Burkinabé politician

Seydou Bouda (born 31 December 1958) is a Burkinabé politician who has been Burkina Faso's Ambassador to the United States since 2011. Previously he served in the government of Burkina Faso as Minister of the Economy from 2002 to 2007, as Minister of the Civil Service from 2007 to 2008, and as Minister of Health from 2008 to 2011.

==Political career==
Bouda was born in Poa, located in Boulkiemdé Province. An economist, he began working at the Ministry of Planning and Cooperation in 1986; later, he was Secretary-General of the Ministry of Employment, Labor and Social Security from 1991 to 1995, and in November 2000 he became Secretary-General of the Government and the Council of Ministers. In December 2001, he was awarded the title of Officer of the National Order.

Bouda was appointed to the government as Minister of the Economy and Development on 10 June 2002. Following the outbreak of the Ivorian Civil War in September 2002, Bouda said that "the eventual economic consequences of the crisis in Ivory Coast will be catastrophic to our country". He was retained as Minister of the Economy and Development in the government appointed on 6 January 2006.

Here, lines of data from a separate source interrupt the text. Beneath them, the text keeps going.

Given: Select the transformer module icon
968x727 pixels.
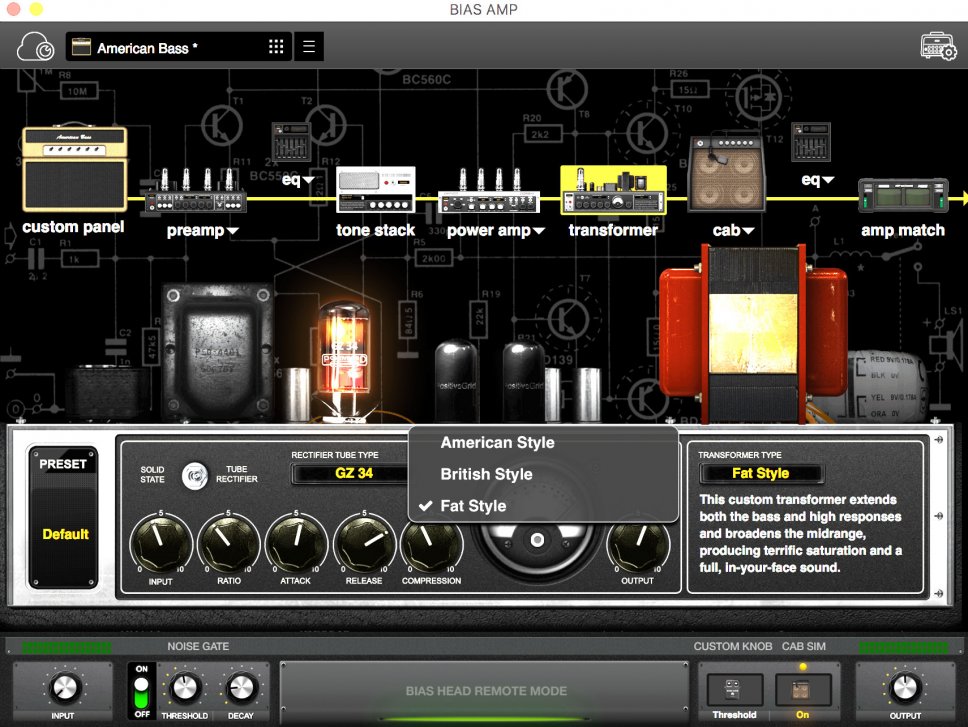Looking at the screenshot, I should click(613, 191).
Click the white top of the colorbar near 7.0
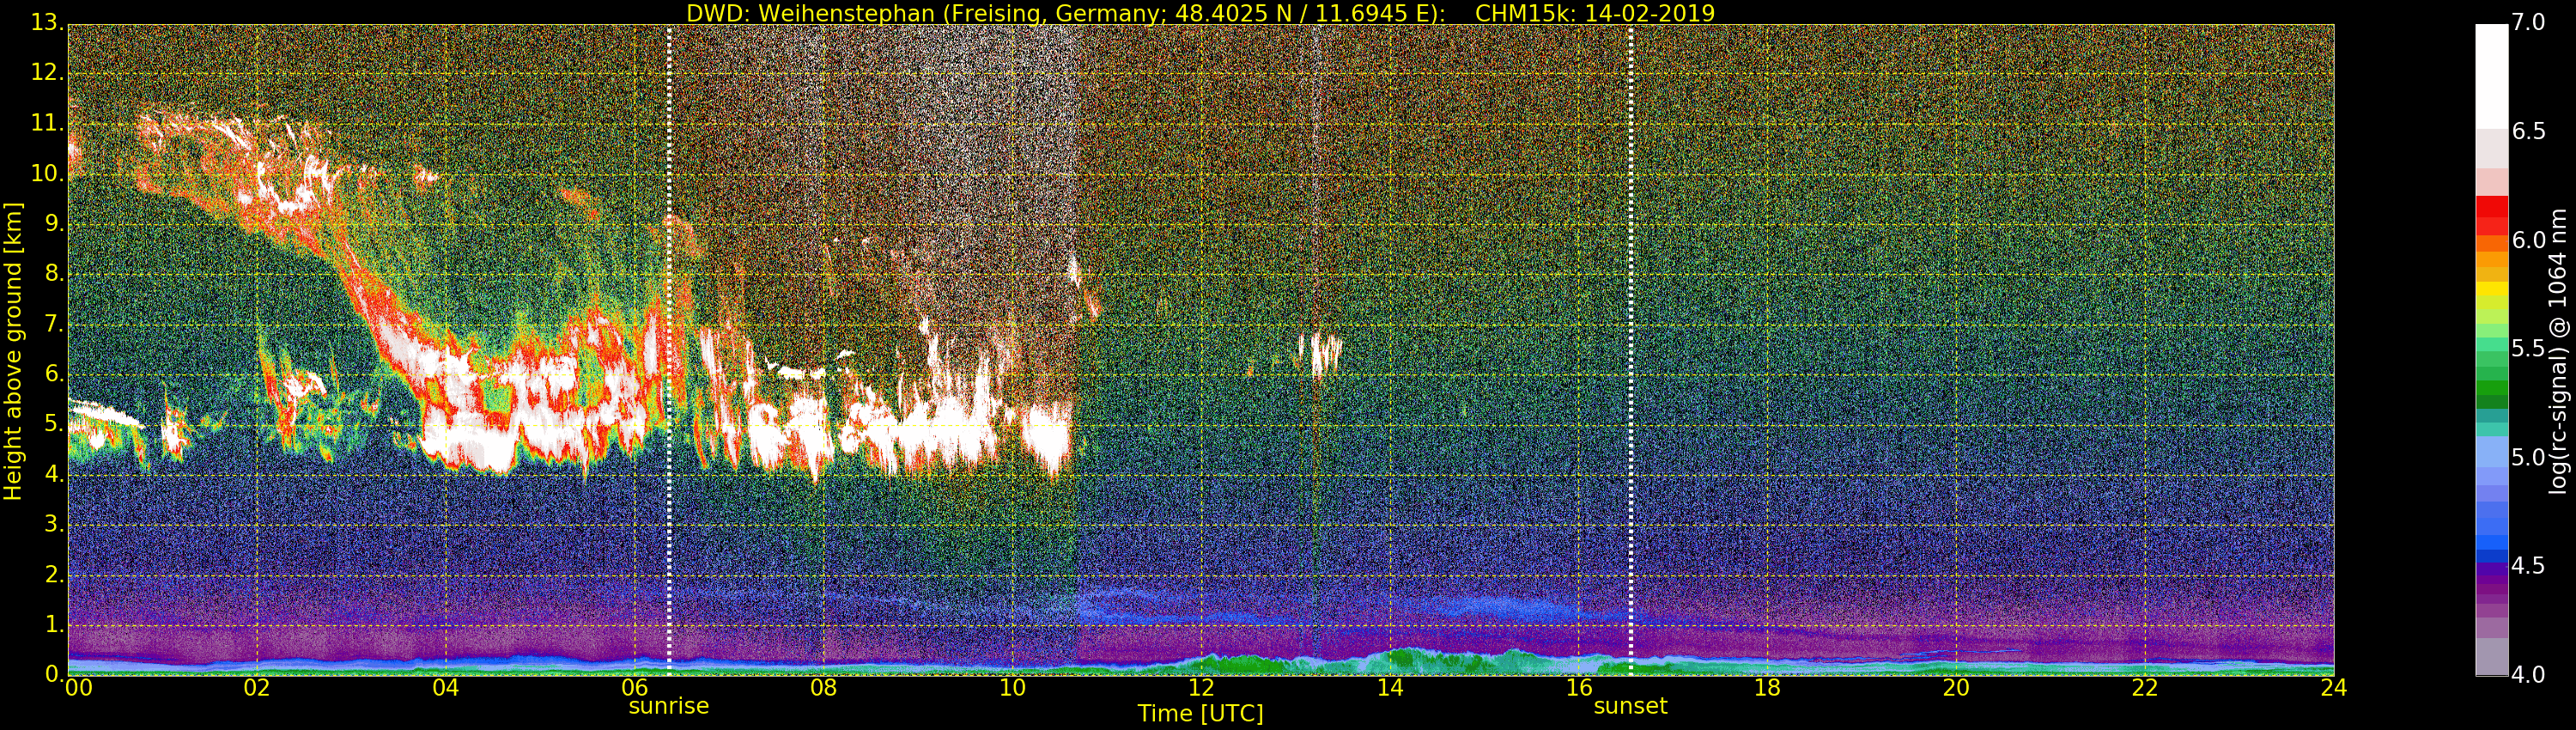The width and height of the screenshot is (2576, 730). 2491,75
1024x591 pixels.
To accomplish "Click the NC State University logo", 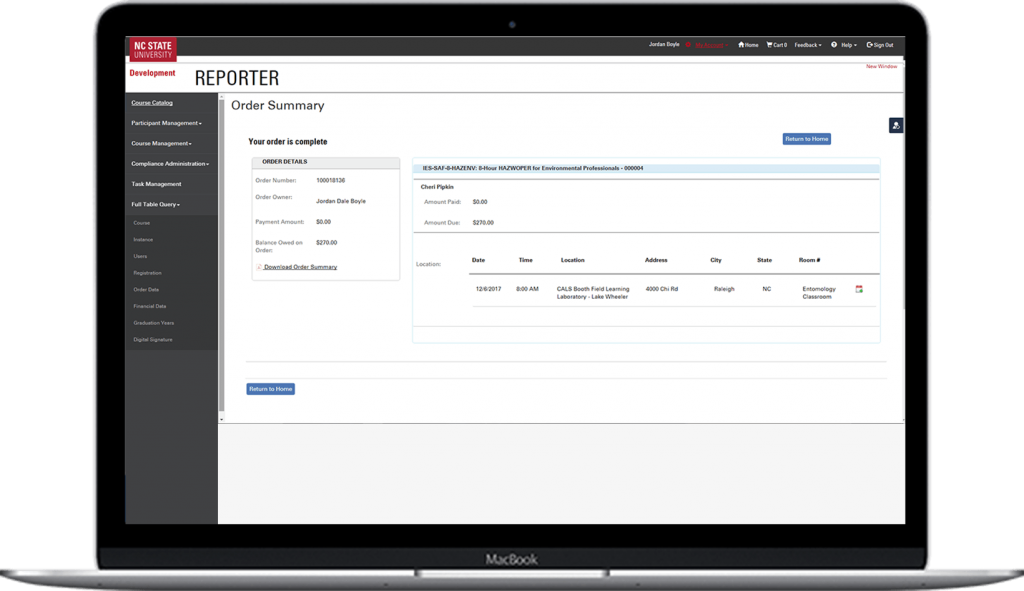I will coord(152,49).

In the May 2007 parliamentary election, Bouda was elected to the National Assembly as a candidate of the governing Congress for Democracy and Progress (CDP) in Boulkiemdé Province. On 10 June 2007, he was named as Minister of the Civil Service and State Reform. His portfolio was again changed on 3 September 2008, this time to Minister of Health, replacing Alain Bédouma Yoda.

Bouda was appointed as Ambassador to the United States in 2011. He arrived in the United States on 1 September 2011, a day after the departure of his predecessor, Paramanga Ernest Yonli, and presented his credentials on 9 September 2011.